Brief:
Where the word "with" appears in a line below, copy the whole line.

########

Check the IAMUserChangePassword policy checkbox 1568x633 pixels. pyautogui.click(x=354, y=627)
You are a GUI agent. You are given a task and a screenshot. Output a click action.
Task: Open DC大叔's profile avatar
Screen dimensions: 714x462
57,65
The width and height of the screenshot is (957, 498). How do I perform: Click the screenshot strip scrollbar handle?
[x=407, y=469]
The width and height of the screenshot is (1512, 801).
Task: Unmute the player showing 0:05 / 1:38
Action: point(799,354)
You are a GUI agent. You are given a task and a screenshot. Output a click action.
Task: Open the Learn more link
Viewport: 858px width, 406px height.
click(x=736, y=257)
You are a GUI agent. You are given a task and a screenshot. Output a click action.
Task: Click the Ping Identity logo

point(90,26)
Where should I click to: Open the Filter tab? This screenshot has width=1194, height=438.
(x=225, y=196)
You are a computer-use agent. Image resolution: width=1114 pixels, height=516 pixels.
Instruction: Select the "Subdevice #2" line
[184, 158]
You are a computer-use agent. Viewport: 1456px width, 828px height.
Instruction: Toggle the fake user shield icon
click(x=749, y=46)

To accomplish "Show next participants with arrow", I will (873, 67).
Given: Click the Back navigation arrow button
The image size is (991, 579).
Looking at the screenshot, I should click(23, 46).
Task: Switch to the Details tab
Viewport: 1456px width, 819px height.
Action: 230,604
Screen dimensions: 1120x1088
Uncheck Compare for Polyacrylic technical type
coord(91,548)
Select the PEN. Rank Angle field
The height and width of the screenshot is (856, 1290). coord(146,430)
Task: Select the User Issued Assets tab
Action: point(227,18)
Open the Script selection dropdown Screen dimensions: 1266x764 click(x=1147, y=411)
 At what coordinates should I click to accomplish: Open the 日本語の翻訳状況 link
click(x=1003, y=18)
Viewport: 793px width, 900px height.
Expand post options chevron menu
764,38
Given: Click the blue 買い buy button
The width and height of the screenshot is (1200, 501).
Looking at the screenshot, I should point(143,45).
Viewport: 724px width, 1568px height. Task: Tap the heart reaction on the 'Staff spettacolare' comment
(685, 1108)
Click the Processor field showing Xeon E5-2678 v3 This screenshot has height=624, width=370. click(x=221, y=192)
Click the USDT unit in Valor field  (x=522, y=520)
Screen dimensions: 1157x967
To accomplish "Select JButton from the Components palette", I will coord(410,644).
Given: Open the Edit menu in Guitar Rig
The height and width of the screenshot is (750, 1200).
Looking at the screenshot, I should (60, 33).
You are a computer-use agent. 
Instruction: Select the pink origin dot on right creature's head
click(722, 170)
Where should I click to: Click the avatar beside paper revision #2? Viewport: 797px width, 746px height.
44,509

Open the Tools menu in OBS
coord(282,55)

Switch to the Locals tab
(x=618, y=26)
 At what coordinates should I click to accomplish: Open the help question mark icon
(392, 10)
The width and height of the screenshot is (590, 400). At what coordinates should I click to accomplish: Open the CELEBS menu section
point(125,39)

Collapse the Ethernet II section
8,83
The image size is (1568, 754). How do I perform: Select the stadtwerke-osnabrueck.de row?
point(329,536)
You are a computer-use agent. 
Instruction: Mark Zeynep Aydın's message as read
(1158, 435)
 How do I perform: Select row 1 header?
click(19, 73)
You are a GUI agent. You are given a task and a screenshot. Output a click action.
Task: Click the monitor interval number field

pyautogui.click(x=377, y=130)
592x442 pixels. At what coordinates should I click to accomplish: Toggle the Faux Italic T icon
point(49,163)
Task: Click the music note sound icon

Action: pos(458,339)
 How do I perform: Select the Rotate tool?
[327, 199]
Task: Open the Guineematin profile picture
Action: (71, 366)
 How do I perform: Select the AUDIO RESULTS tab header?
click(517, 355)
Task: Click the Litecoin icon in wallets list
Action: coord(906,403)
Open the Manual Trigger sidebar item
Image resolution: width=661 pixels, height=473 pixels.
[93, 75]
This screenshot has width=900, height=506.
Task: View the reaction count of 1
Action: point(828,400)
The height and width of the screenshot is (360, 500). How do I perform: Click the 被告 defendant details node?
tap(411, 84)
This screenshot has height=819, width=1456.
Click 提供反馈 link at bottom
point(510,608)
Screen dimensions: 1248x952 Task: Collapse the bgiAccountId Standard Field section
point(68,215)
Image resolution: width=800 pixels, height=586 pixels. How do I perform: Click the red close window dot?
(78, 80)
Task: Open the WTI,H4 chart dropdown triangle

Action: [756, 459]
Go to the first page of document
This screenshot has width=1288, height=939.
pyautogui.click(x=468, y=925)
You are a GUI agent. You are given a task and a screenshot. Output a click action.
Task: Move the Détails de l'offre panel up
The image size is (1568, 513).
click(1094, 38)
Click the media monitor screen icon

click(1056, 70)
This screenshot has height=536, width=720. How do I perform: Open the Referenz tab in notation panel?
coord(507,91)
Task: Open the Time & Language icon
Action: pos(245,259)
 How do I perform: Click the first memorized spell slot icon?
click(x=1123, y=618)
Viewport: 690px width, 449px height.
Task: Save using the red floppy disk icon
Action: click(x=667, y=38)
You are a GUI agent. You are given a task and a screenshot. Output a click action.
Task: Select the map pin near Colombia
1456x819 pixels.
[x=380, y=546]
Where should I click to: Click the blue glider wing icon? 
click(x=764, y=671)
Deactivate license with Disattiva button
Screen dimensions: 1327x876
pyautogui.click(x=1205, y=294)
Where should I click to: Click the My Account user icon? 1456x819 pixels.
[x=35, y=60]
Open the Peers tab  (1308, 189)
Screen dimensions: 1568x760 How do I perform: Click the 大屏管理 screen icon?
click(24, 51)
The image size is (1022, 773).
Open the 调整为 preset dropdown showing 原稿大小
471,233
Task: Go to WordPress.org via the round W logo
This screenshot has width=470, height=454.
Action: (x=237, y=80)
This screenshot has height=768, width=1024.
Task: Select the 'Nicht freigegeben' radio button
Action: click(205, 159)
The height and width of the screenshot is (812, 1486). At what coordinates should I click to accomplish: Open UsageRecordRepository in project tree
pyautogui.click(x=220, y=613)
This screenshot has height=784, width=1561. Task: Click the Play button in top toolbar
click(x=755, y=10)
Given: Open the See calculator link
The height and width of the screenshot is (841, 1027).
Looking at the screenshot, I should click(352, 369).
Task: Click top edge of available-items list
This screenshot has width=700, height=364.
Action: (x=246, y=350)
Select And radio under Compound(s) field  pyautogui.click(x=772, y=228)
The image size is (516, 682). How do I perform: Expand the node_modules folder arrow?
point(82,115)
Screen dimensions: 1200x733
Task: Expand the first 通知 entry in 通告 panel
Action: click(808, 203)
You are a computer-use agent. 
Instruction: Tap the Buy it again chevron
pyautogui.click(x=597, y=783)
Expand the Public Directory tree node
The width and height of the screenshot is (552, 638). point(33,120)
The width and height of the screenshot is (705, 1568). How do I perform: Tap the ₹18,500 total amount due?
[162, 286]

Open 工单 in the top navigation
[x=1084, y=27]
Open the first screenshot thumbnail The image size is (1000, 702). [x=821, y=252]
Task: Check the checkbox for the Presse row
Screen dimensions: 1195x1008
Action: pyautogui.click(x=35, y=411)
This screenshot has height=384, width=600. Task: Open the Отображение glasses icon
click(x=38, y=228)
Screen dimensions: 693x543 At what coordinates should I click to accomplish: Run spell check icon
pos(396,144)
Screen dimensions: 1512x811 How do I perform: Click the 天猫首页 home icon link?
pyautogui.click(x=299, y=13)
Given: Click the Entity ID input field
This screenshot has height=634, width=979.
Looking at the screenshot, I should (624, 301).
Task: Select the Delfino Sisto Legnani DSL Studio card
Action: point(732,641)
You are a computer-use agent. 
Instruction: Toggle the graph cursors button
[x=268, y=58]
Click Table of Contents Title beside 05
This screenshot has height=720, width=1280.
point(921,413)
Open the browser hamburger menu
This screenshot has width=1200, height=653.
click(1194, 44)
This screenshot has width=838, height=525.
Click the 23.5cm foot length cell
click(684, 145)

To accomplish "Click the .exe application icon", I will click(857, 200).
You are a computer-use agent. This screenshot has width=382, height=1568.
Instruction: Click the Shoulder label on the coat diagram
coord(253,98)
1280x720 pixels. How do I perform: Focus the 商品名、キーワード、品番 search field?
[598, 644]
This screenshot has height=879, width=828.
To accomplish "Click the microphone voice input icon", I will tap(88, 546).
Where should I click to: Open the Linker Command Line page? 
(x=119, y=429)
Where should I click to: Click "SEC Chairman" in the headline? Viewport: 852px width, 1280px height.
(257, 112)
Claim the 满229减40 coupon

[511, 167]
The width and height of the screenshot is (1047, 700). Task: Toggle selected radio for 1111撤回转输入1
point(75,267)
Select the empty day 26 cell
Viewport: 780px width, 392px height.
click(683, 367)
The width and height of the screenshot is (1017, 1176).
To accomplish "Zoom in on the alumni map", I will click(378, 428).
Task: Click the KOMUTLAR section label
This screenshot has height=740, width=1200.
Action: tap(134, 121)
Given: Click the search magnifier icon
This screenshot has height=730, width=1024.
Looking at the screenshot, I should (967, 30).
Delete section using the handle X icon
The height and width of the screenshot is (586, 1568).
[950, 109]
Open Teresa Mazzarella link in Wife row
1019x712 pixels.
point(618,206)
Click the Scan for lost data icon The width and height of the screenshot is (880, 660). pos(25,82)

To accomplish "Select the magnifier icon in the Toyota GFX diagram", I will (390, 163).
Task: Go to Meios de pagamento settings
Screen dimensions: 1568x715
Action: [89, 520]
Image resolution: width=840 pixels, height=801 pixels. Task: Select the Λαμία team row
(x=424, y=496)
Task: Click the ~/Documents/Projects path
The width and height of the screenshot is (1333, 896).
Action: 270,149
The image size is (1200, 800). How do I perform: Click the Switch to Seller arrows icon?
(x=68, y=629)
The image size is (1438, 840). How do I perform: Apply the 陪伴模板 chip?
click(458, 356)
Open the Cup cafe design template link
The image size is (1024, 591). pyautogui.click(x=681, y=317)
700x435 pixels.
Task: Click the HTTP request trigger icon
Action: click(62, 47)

########

Answer space:
To accomplish "Show next participants with arrow", I will (873, 67).
Deactivate license with Disattiva button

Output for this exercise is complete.